Interestingly enough, Nick was the only expert invited to participate – who is not a practicing attorney.
You might be wondering why Nick? There are probably a few interesting highlights of Nick’s bio that you may not be aware of.
In addition to being the Chairman and CEO of First Line Software, Nick is the founder and the editor-in-chief of Software-Russia.com, an international web portal promoting Russian software industry in global markets, and the Chairman of CEE-SECR, the largest independent software engineering conference in Eastern Europe.
Since 2003 Nick is an Аctive Board Member of RUSSOFT – the Russian national association of software developers. He is also a committed advocate for the development of the Russian innovative ecosystem.
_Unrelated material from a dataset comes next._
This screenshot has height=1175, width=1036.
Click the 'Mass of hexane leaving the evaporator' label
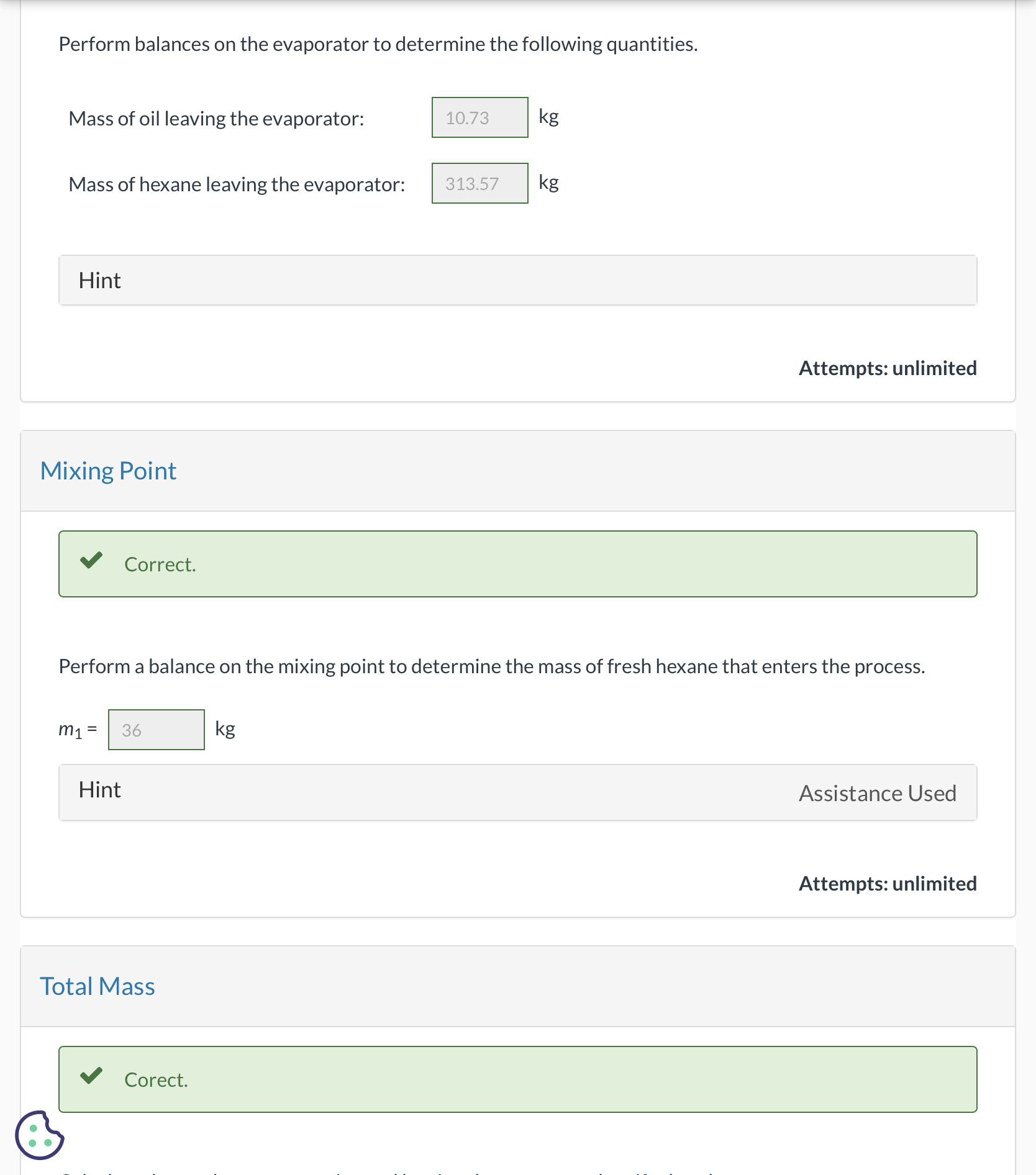[x=237, y=184]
This roundtable is one in a series of virtual round tables produced by CorporateLiveWire, a news site that provides business professionals and individuals in the corporate finance sector with information on the latest news and developments from around the globe.
The following are three of the questions directed to Nick and his responses:
What Problems Do You Foresee Relating To Wearable Tech, 3D Printing And Other New Technologies?
Nick P: Why problems? I would rather talk about opportunities and related challenges. The new technologies conquer the markets with dizzying intensity. The window of opportunity is so wide that (unfortunately?) too many people try to enter it, without proper level of expertise and professionalism. I see this as the biggest challenge.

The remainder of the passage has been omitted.